Les choeurs restent toujours très présents ici. Basé sur les mêmes principes d'écriture avant-gardiste, les choeurs connaissent ici plusieurs variantes sonores: tutti ténébreux, glissandi vocaux effrayants ou chuchotements angoissants (l'ensemble est inspiré du style de certaines compositions contemporaines savantes du 20ème siècle), sans oublier les imitations de croassements de corbeaux (dans ‘Broken Ice’ par exemple, pour signaler la présence du corbeau avant la mort d'un des invités des Thorn qui se noie sous la glace lors d'une partie de hockey sur glace), le tout soutenu par des orchestrations toujours très colorées et typiquement de Jerry Goldsmith. N'oublions pas non plus de relever l'utilisation d'un orgue (assez discret dans l'orchestre) qui renforce l'aspect satanique de la partition du maestro californien, orgue que l'on trouvait déjà dans l'Ave Satani du premier ‘The Omen’.

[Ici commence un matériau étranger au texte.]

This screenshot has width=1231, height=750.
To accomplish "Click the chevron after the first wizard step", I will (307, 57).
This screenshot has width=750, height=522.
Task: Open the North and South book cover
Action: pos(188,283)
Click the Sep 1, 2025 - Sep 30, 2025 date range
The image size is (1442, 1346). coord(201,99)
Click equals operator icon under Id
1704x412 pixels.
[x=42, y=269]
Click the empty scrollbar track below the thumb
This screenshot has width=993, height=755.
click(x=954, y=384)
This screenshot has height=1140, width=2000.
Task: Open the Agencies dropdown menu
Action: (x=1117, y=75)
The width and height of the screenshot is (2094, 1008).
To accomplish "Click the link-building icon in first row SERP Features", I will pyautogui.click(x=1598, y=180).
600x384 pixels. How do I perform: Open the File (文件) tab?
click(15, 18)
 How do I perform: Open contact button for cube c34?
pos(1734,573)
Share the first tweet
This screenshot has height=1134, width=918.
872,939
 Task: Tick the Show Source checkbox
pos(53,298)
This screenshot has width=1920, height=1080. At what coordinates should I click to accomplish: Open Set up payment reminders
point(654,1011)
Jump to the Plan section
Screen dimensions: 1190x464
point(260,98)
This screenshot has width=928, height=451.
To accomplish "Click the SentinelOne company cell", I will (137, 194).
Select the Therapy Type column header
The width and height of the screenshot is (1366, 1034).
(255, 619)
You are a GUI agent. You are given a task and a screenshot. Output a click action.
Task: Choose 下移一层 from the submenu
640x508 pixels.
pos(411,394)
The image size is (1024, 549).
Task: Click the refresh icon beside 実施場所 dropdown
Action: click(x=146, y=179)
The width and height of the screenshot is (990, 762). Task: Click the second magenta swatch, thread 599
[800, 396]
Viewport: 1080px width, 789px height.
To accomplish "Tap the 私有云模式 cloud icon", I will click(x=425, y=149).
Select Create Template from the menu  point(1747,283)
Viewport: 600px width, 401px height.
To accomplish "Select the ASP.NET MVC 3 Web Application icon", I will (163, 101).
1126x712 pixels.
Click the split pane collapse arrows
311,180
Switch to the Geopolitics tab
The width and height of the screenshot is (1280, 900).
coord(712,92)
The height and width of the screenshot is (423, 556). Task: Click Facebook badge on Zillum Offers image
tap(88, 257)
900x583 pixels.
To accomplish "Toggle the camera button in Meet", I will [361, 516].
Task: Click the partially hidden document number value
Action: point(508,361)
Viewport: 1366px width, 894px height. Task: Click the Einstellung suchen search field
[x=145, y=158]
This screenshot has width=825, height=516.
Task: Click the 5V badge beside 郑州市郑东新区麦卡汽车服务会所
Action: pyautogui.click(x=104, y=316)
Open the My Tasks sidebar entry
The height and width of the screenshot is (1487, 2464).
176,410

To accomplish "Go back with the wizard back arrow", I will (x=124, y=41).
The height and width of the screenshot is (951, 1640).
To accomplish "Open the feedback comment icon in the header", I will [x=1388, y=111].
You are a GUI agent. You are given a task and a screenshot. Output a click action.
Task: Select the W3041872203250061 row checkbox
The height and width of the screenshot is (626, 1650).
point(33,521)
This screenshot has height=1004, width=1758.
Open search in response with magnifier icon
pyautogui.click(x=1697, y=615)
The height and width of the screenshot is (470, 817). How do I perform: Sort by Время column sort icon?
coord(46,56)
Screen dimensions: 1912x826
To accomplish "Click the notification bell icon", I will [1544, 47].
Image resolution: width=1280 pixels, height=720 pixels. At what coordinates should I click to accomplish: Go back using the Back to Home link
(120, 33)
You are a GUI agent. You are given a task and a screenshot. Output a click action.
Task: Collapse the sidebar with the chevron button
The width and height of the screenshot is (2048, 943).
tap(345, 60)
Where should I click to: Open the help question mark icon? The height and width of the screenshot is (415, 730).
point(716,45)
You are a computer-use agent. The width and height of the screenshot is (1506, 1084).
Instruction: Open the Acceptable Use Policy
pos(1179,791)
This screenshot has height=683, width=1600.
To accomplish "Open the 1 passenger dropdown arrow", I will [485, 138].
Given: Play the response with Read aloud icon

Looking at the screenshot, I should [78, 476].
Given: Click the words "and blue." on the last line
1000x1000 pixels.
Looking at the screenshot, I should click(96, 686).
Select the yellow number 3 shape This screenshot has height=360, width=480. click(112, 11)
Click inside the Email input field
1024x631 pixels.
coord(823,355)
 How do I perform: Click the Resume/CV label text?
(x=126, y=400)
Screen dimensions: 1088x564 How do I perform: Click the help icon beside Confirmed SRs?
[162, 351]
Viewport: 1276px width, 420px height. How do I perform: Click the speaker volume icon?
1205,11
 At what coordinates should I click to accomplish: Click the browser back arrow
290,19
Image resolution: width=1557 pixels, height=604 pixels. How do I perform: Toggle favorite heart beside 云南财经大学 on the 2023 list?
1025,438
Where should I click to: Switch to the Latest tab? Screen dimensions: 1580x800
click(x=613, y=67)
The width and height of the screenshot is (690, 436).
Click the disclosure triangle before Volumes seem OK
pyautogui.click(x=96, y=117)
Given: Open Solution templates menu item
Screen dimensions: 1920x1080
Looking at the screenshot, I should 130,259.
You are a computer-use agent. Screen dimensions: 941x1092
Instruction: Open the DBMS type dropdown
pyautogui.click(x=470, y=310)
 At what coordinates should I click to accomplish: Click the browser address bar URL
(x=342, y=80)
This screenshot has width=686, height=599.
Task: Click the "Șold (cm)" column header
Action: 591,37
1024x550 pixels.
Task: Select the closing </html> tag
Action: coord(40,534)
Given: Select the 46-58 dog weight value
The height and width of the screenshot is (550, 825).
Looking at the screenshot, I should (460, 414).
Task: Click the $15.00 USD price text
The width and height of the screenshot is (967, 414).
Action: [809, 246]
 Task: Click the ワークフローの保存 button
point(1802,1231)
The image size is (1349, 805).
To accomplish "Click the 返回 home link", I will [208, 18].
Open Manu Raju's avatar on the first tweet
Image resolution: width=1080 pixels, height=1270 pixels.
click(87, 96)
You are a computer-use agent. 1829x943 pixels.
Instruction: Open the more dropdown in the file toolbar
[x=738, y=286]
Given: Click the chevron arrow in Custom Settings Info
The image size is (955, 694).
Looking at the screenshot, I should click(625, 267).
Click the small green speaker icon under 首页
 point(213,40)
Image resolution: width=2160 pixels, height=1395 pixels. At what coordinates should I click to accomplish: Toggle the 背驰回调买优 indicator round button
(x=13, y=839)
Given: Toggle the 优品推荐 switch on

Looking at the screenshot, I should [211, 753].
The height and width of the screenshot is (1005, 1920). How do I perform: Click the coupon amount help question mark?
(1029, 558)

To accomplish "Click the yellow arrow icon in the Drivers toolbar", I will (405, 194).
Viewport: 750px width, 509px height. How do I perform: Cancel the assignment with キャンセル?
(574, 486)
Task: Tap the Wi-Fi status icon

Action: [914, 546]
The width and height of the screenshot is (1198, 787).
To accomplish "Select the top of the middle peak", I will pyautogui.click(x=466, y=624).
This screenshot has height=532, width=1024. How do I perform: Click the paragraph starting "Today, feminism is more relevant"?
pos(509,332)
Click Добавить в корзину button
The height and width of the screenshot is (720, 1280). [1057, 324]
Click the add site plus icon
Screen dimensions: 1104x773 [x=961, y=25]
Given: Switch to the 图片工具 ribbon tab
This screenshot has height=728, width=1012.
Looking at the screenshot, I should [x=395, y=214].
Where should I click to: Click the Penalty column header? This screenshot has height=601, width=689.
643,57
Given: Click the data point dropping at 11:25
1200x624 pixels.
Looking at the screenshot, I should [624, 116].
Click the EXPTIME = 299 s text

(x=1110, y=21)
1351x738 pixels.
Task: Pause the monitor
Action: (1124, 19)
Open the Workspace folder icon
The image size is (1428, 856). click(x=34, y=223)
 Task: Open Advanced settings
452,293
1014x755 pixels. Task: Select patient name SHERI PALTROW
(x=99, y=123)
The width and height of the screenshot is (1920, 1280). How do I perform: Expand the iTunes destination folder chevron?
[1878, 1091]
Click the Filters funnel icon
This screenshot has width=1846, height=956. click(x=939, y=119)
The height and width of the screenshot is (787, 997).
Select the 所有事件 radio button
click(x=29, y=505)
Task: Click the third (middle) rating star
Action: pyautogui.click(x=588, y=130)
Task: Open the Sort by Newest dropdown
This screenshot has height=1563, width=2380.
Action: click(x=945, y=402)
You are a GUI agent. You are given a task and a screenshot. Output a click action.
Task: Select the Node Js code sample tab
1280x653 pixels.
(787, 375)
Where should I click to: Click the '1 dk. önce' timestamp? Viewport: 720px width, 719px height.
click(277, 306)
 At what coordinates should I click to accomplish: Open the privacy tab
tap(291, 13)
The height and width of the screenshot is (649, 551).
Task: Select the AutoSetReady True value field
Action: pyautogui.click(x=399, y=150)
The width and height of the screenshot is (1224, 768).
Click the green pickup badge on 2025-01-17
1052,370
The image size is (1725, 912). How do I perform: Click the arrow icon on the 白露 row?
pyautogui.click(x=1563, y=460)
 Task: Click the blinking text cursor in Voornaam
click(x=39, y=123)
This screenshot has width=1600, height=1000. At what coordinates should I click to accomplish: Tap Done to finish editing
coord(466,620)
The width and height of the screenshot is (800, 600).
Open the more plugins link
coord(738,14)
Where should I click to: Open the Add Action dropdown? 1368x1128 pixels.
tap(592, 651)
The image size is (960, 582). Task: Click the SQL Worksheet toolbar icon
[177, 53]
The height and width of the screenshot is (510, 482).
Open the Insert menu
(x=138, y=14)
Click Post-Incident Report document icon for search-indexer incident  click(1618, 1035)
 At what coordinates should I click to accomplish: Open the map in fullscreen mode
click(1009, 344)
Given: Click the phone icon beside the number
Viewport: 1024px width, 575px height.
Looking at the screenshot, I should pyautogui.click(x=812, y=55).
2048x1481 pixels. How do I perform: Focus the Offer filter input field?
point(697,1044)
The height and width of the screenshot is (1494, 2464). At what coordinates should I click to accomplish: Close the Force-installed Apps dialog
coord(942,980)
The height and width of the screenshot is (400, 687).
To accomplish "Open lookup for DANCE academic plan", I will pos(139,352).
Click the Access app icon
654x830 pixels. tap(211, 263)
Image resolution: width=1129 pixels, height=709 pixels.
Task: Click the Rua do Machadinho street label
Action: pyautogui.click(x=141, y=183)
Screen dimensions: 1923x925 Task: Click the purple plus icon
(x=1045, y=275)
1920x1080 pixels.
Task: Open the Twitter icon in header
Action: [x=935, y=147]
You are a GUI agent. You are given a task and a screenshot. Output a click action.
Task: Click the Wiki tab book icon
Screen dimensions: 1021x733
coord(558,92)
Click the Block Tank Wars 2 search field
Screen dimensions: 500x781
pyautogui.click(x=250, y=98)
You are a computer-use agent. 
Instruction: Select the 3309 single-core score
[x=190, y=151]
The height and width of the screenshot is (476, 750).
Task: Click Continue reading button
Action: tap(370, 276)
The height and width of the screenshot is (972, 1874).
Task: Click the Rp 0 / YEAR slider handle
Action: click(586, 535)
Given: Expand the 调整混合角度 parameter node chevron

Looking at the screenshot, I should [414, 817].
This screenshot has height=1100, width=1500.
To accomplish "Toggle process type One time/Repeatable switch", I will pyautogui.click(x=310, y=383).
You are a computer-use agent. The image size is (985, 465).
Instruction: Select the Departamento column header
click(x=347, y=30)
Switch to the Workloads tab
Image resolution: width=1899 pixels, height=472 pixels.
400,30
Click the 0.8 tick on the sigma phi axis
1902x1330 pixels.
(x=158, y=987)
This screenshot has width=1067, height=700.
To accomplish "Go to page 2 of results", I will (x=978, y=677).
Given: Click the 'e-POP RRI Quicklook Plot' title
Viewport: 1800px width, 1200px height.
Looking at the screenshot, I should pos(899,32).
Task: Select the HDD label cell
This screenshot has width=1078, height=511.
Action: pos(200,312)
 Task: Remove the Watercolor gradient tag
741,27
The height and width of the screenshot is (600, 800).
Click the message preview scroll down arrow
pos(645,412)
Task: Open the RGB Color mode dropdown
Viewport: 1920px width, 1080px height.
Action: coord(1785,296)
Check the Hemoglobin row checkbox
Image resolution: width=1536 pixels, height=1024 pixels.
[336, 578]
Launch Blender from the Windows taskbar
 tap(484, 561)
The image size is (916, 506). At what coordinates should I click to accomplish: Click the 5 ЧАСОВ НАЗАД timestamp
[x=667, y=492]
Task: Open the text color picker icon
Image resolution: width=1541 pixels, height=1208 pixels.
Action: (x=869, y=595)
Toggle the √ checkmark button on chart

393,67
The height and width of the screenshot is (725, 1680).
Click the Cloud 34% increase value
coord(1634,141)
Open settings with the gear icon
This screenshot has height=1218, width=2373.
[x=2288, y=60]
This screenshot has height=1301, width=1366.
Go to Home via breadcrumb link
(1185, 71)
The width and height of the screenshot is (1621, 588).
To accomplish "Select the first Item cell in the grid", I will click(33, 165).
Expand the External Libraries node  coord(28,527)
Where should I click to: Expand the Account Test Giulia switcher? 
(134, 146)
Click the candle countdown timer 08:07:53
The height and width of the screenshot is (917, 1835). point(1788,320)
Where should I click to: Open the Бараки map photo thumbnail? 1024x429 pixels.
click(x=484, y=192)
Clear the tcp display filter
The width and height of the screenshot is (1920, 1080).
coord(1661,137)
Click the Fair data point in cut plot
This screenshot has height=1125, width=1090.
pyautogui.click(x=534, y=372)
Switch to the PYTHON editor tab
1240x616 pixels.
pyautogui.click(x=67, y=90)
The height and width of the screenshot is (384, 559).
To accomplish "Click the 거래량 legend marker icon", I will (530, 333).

’Damien: Omen II’ est encore plus ténébreux que le premier score. La musique paraît encore plus agitée, déchaînée, angoissante et sans aucun temps mort. Dommage que Goldsmith ait décidé de délaisser ses éléments thématiques du premier opus pour nous servir un score plus atmosphérique d’esprit, mais qui rend l'écoute dans le film un peu plus difficile et moins passionnante que celle de ‘The Omen’. Parfois pesante mais toujours aussi maîtrisée d’un point de vue choral et orchestral, ‘Damien: Omen II’ est une oeuvre terrifiante, un voyage en enfer dans le prolongement direct du premier opus, qui paraissait tout de même bien plus intéressant que cette suite. Jerry Goldsmith saura se démarquer du premier ‘Omen’ dans le troisième opus en choisissant de partir sur la base d'un nouveau thème et d'une écriture plus orchestrale malgré la présence toujours aussi importante de la partie chorale. On aurait tout de même aimé que Jerry Goldsmith prenne déjà cette direction pour ‘Damien : Omen II’. Malgré tout, cette séquelle n'en demeure pas moins une oeuvre absolument réussie autant dans le film que sur l’album de Varèse Sarabande (qui contient un morceau malheureusement détérioré par l’usure du master original : ‘Runaway Train’), et un score d'horreur véritablement prenant et terrifiant.